On Monday, the company shored up its balance sheet by raising $21 billion in capital to fund its recovery. Now, Ortberg’s team and union negotiators have made progress toward breaking the deadlock with assistance from acting US Labor Secretary Julie Su, who’s played a role in ending other strikes.
Last year, she helped facilitate deals between Kaiser Permanente and thousands of its healthcare workers, as well as West Coast dockworkers and port operators. More recently, she and others in the Biden administration stepped in to help end a days-long strike that shut East and Gulf Coast ports.
The work stoppage by Boeing’s largest union is approaching the two-month mark, squeezing the planemaker’s suppliers, and rippling through the US economy.
Production of the cash-cow 737 Max and other jetliners has been shut down since workers walked off the job on Sept. 13, idling Boeing’s IAM-represented plants across the West Coast. Instead of generating cash in the fourth quarter, the company now expects to burn through around $4 billion, which would bring total outflows for the year to $14 billion.

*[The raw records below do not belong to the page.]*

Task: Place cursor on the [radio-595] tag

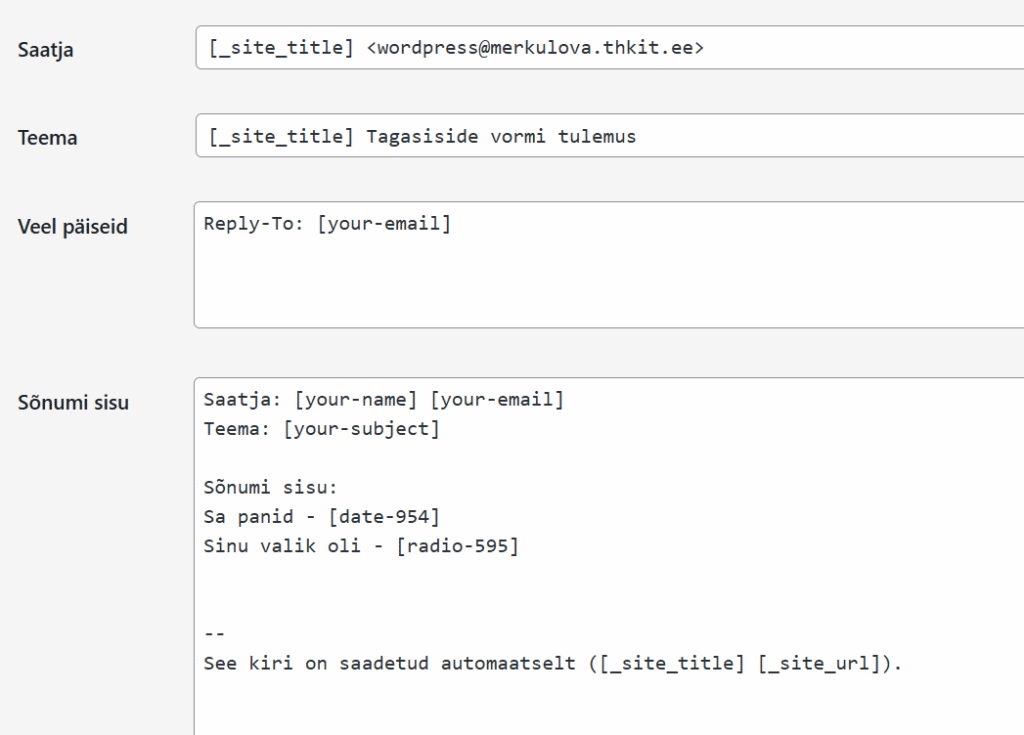Action: [x=457, y=546]
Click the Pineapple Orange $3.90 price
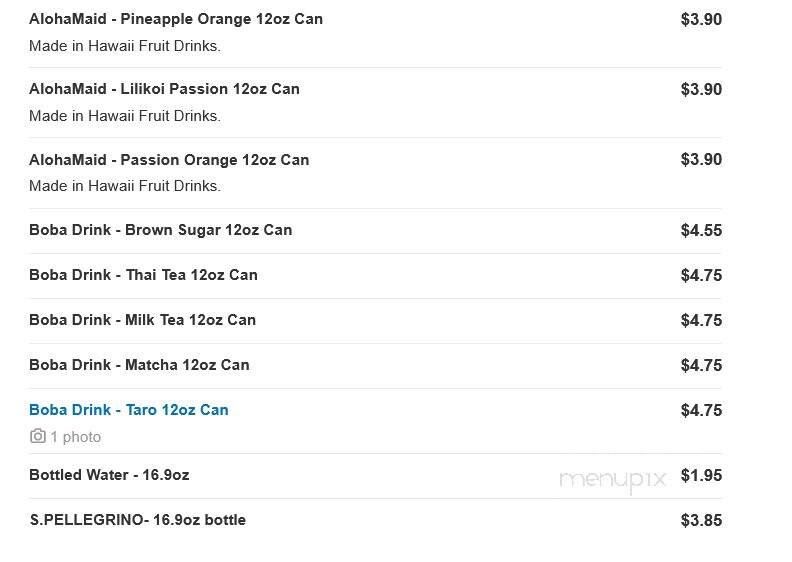792x562 pixels. click(x=701, y=19)
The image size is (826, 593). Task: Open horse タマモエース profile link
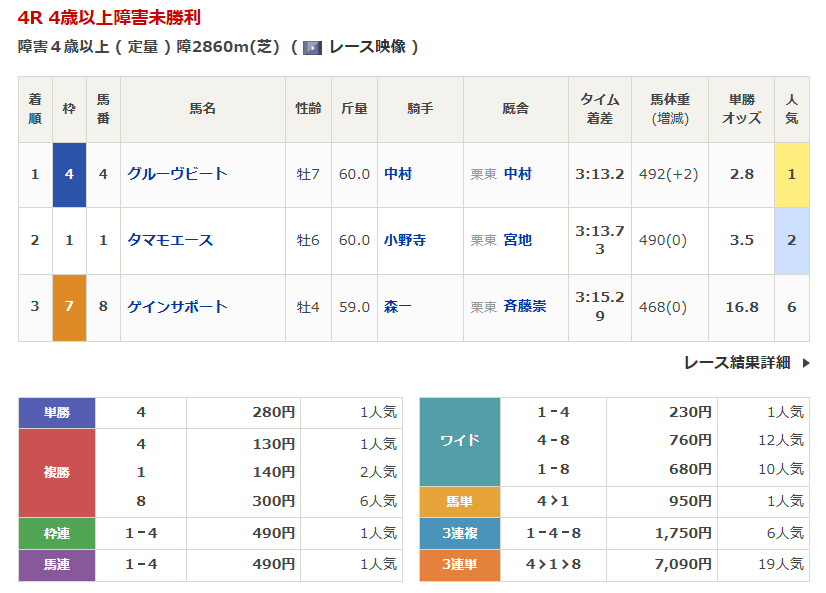point(170,240)
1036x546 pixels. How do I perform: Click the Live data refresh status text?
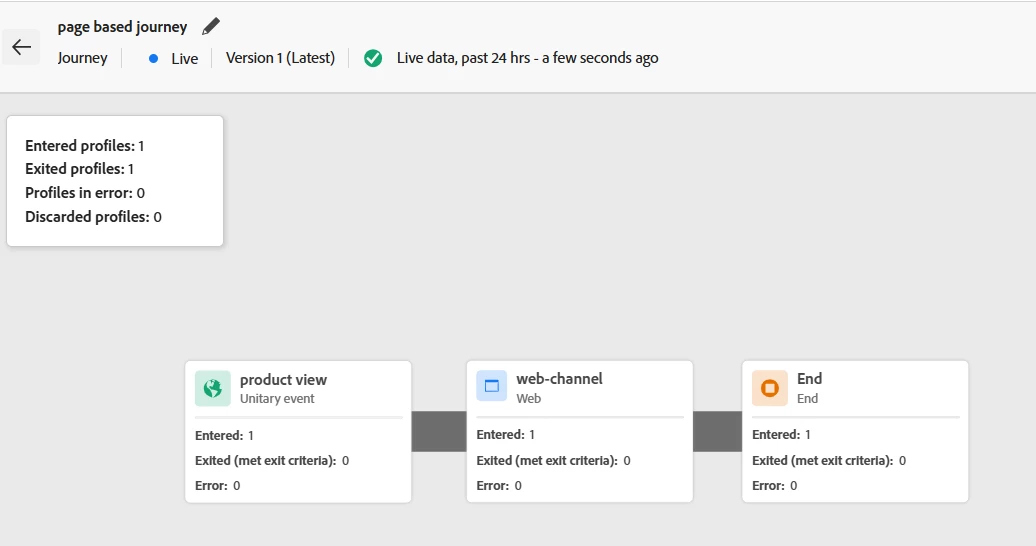click(527, 58)
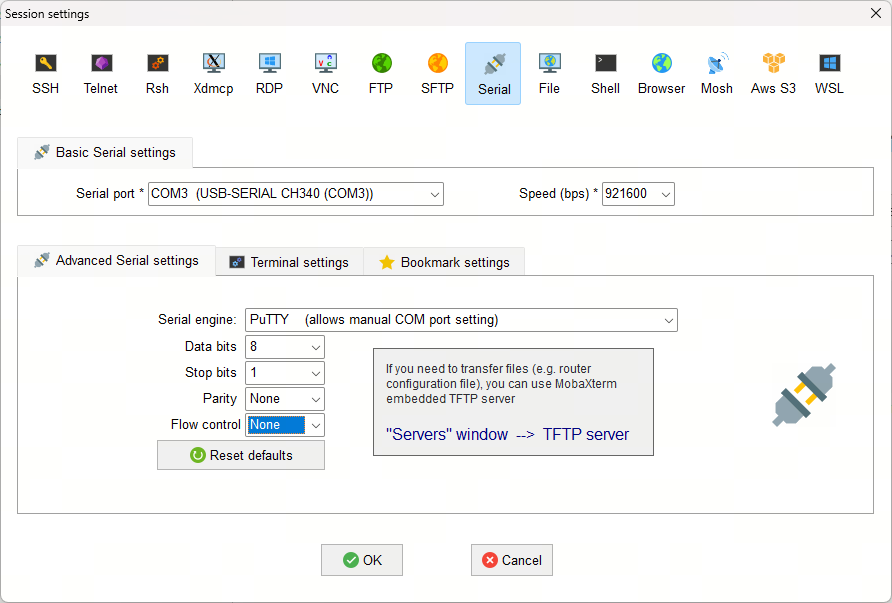Pick the Xdmcp session type
Screen dimensions: 892x603
(213, 73)
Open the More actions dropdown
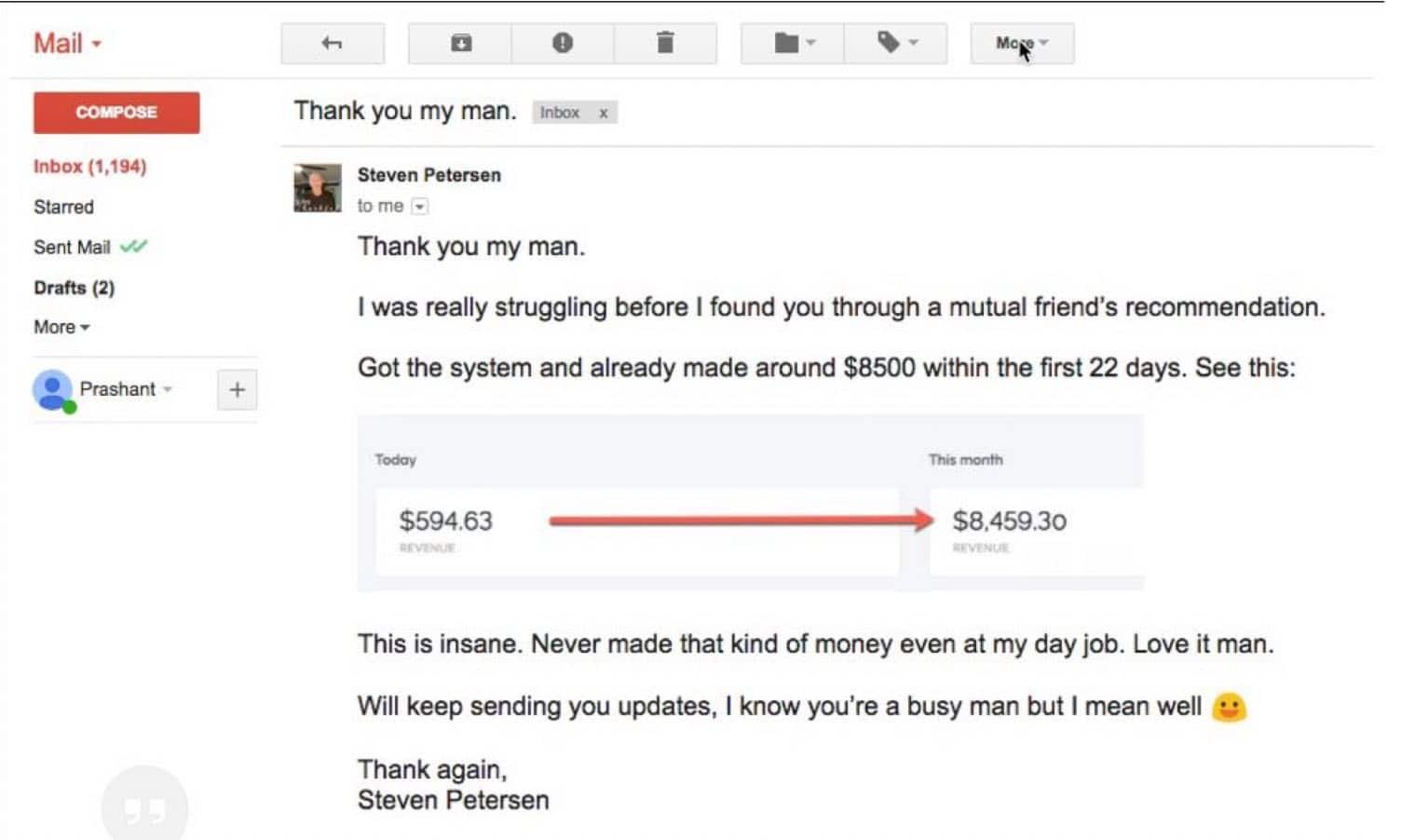This screenshot has width=1401, height=840. coord(1021,43)
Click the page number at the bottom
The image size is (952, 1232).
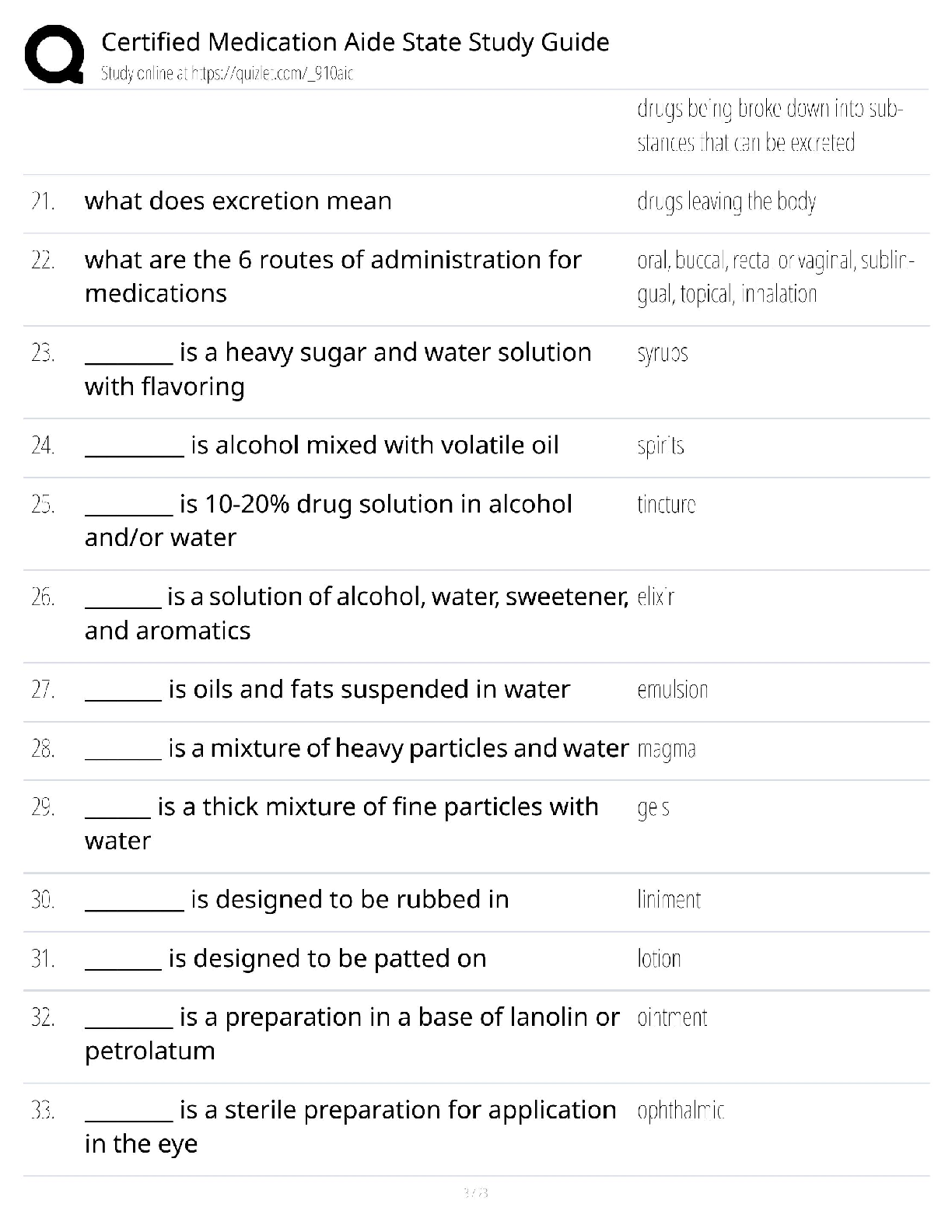(475, 1192)
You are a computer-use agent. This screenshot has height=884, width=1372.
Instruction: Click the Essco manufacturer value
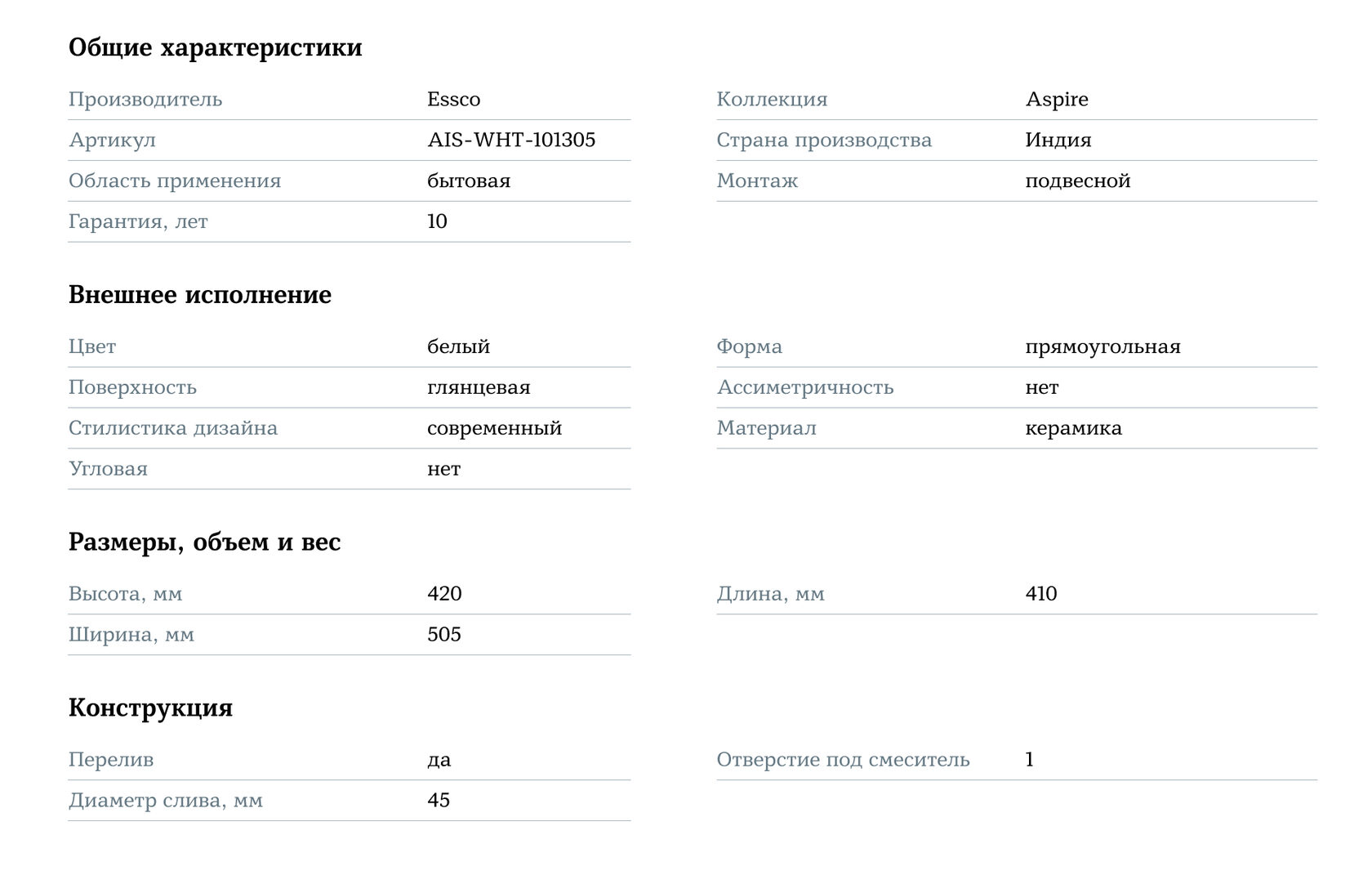(x=453, y=100)
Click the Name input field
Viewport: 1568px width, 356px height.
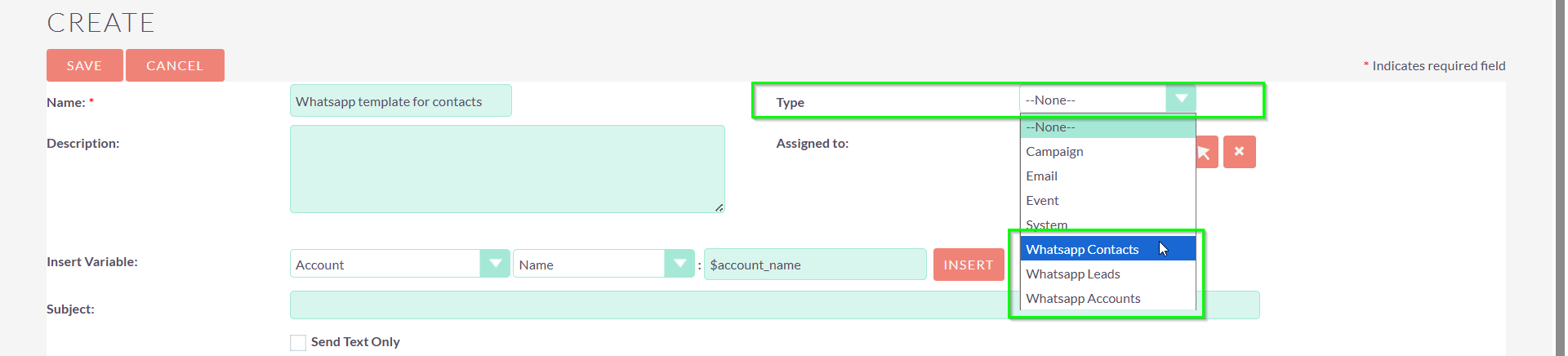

The strike has also caused an estimated $9.66 billion in total economic losses, far outweighing the early October walkout by dockworkers, according to the Anderson Economic Group. The tally includes lost wages, lost earnings, supplier losses, customer impact and fallout to the local economy in Washington and Oregon.
The IAM strike is driven by resentment over the terms of a controversial 2014 agreement that curbed pay and eliminated pensions for new employees at a time when senior executives were richly rewarded.
The latest offer doesn’t reinstate the Machinists’ defined benefit pension plans, a key demand for older workers. But it helps workers build their retirement savings and recoup losses from the years when their wage increases didn’t keep pace with inflation.
Boeing’s 38 per cent wage increase would include a 13 per cent bump in the first year. In all, it compounds to a 44 per cent increase over the span of the four-year contract, the union said.
The agreement includes a guaranteed 4 per cent annual bonus for workers. They’d also get a $12,000 bonus if the deal is approved, up from the company’s initial $3,000 sweetener.
“It’s time for our Members to lock in these gains and confidently declare victory,” the union said, Thursday. “We believe asking members to stay on strike longer wouldn’t be right as we have achieved so much success.”